The Ovaherero Traditional Authority had purchased one of the plots close to where the Maharero Royal House commemoration was held.
Yesterday Rukoro told the media at Kommando number two, in Windhoek’s Katutura, that he was apologising upon request of President Hage Geingob over the remarks published in a weekly newspaper at the time.
“I therefore wish to hereby unreservedly withdraw the aforesaid offending statements and equally apologise to the Namibian public in this regard,” he said. “I have to defer to the superiority of sources of intelligence of the President. If he says there is no third force there is none and I have to withdraw.”
Rukoro said he made the statements because of, so he alleges, harassment of Ovaherero people at the hands of government officials and that he was “defending the rights and interest of my people against aforesaid onslaught”.

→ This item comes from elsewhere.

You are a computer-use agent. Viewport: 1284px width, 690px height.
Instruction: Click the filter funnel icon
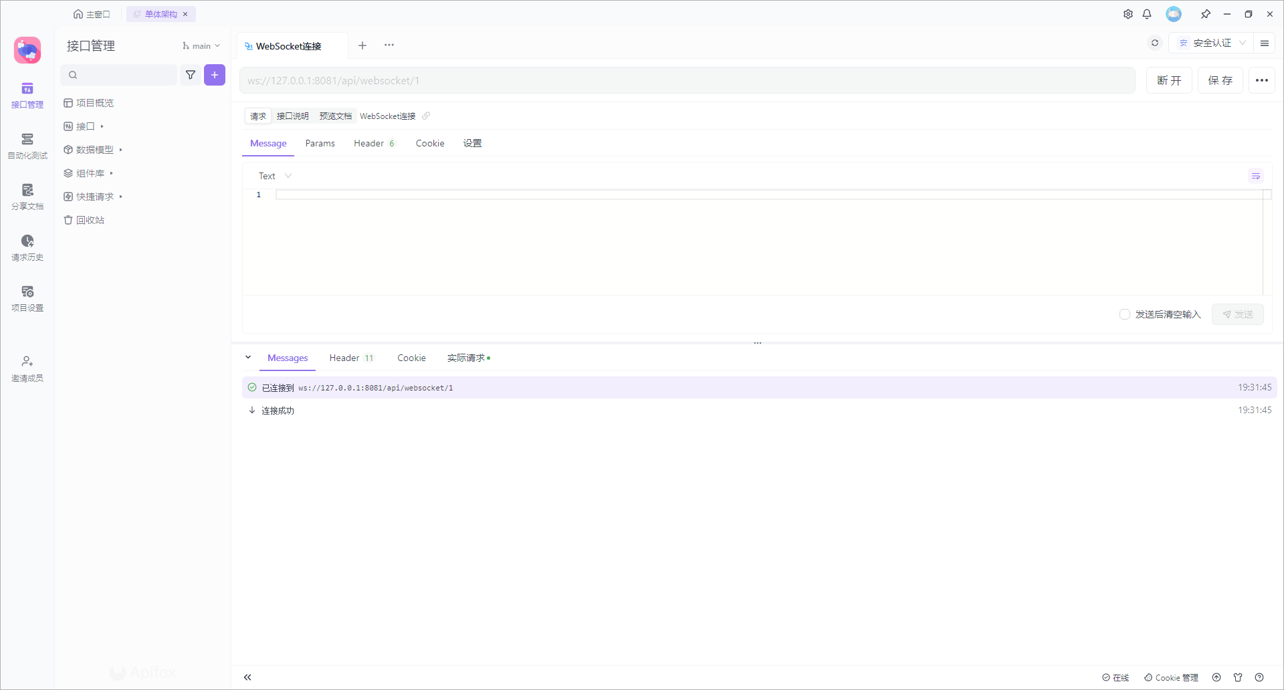tap(191, 75)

“I overreacted and used words and phrases which on mature reflection are clearly not appropriate,” he said. At the same occasion, Rukoro called on government to improve the resettlement programme. According to Rukoro, one has to either be lucky or satisfy some other criteria the rest of Namibia was not aware in order to qualify for land, and he stated that the allocation of land appeared to be done in dark corners of the lands ministry.
Despite apologising, Rukoro insisted that ancestral land restitution demands should be heard, contending that those who said such rights do not exist were playing “ostrich politics”.

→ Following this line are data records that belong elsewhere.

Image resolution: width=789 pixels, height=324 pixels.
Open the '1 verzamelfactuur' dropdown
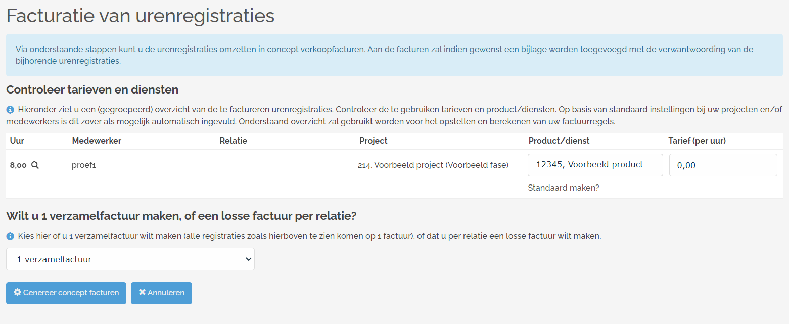coord(130,259)
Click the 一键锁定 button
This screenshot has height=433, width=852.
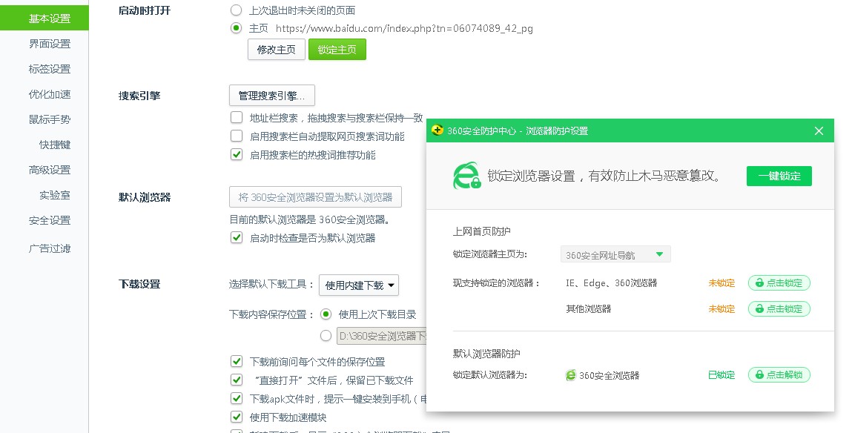(779, 176)

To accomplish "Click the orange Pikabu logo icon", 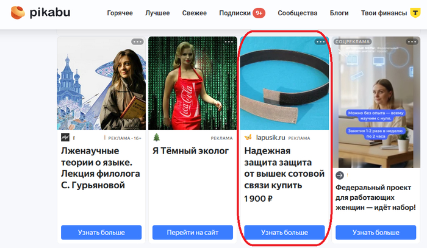I will pyautogui.click(x=18, y=13).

“In this country, historically, you must be playing jokes if you want to say you have no clue or idea that there was or continues to be something called ancestral land. You want to play ostrich politics,” he said.

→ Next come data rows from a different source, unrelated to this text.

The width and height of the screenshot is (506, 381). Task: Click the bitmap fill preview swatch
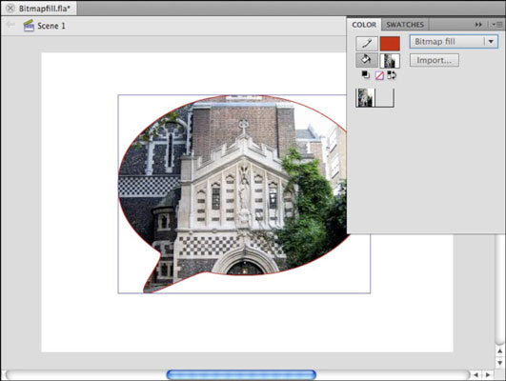tap(390, 61)
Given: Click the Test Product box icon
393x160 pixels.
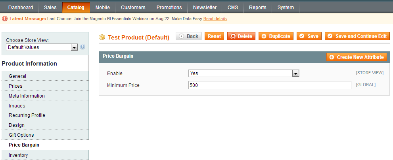Looking at the screenshot, I should pos(102,37).
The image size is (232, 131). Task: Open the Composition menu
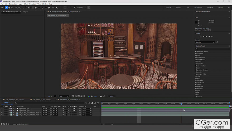click(13, 4)
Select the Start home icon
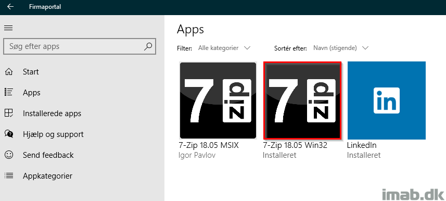Image resolution: width=446 pixels, height=201 pixels. tap(9, 72)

Rukoro described two types of ancestral land. According to him, the first type was never appropriated by colonialists, such as the communal lands of the northern Namibia peoples, who were colonised and brutalised on their land.
He said the other type was the lands over which the Ovaherero and Nama were exterminated by the German colonial government and later further dispossessed by the South African apartheid regime.
“That land was lost, was dispossessed and continues to be dispossessed. Let us not pretend that the fact that Namibia has independence and freedom, all of a sudden, for some reason or another, our title and claims to our ancestral land has also disappeared. They have not disappeared and shall not disappear. We have freedom and independence, but we haven’t gotten justice and that is entwined with the economic struggle and we shall pursue it for generations to come,” he said.